A Red Herring is a fallacy in which an irrelevant topic is presented in order to divert attention from the original issue. The basic idea is to “win” an argument by leading attention away from the argument and to another topic. This sort of “reasoning” has the following form:

  1. Topic A is under discussion.
  2. Topic B is introduced under the guise of being relevant to topic A (when topic B is actually not relevant to topic A).
  3. Topic A is abandoned.

This sort of “reasoning” is fallacious because merely changing the topic of discussion hardly counts as an argument against a claim.

Examples:

“I was going to leave a comment on the article at the rfg site about how their god-given morality was itself a human construct, but there’s no comments section. Anybody would think they can’t handle the truth.”

“If you believe fairy tales about the nobility of genocide committed by a pack of Bronze Age savages then you’ve got no moral foundation.”

“No religious apologist has ever come up with a satisfactory answer to Plato’s Euthyphro dilemma: Is an act moral because God likes it, or does God like it because it is moral? If the former is true, then “moral” is just another word for whatever arbitrary preferences God happens to possess, whether it is genocide, stoning, eternal torture or the extermination of all life on earth. If the latter is the case – God likes an act because it is moral – we might as well cut out the middle man (God) and appeal directly to the thing that makes us think of it as moral in the first place.”

“Oh, and if God-based “meta-ethical foundations” are so great, why are the God believers such utterly merciless killers? What’s up with all the stoning, witch-burning, child-murdering, ethnic cleansing, etc., etc., ad nauseum. Morals, my ass.”
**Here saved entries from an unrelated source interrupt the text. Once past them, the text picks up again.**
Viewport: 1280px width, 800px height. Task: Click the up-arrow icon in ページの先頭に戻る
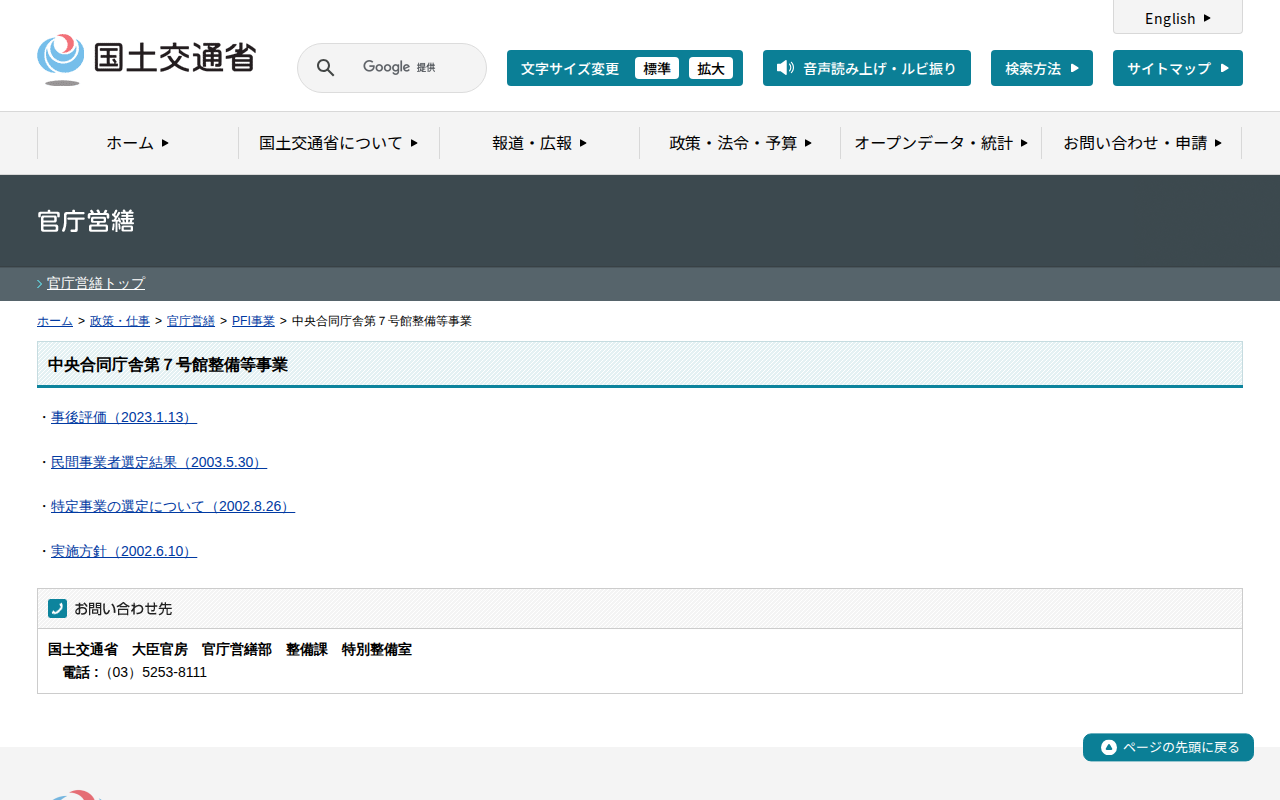pyautogui.click(x=1108, y=747)
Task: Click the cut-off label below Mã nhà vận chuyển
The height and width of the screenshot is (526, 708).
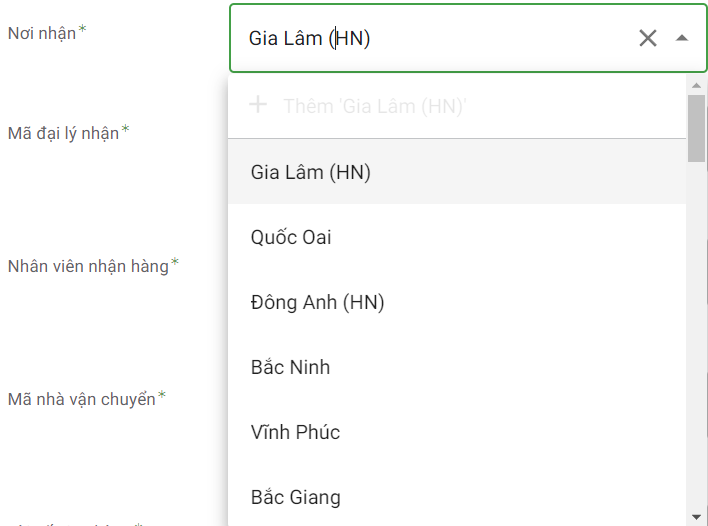Action: pos(80,522)
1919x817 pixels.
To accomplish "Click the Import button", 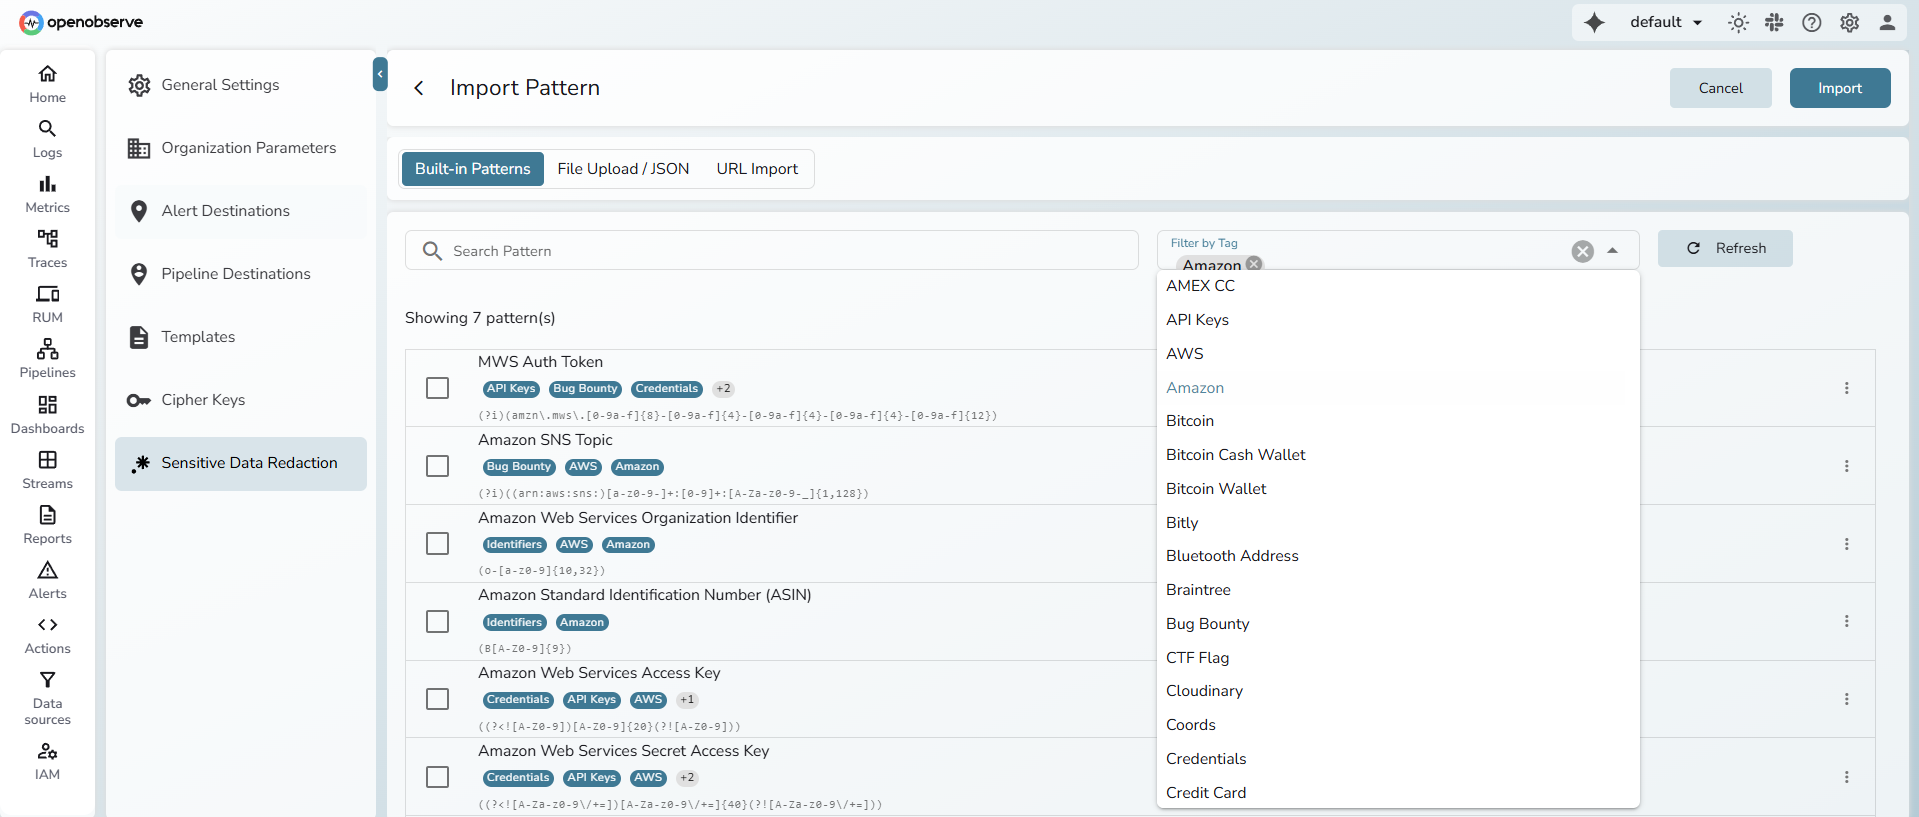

“It’s funny how the religious argument always inhabits this strange, obscure plain, where some estranged concept of a logical equivalent is more conclusive evidence than say 90%+ of all prison population being religious, as well as tons of other evidence that religious people have far more of a tendency to behave badly. Then we can go straight to their holy texts and the behavior it prescribes.”

Summary and Conclusion

Even if I am an idiot, a moron, a religious nut job, a bigot, think in simplistic terms like a child, believed the universe was 6,000 years old, would be prone to murder someone if I wasn’t a Christian (!),was verbally incontinent, and was making a passive-aggressive religious attack, none of these points have any relevance to the actual reasoning presented in the original post. For what its worth, and though it probably isn’t a surprise, it just so happens that I disagree with these characterizations of my character and belief system. Nevertheless, the consistent use of abusive ad hominem attacks and ridicule in the comment threads is indicative of basic logical fallacies. It is also, needless to say, terribly uncivil behavior.

Second, the disabling of comments at this website, the alleged genocide by “Bronze Age savages,” the Euthyphro dilemma, the accusation that God believers are “utterly merciless killers,” the “tons of other evidence that religious people have far more of a tendency to behave badly,” are all completely irrelevant points to the reasoning used in the original post.

Recollect with me the Mission Statement for the US Foundation:

The mission of the Richard Dawkins Foundation for Reason and Science is to support scientific education, critical thinking and evidence-based understanding of the natural world in the quest to overcome religious fundamentalism, superstition, intolerance and suffering.

In light of their mission statement, the quotes provided above offer some inductive evidence that the Richard Dawkins Foundation for Reason and Science (emphasis added) has quite a ways to go if it seriously intends to support critical thinking and overcome intolerance. I appreciate the dialogue with the RDFRS community, but the boundaries of rational dialogue require us to avoid going off on tangents, making insults and ridiculing a different position from our own.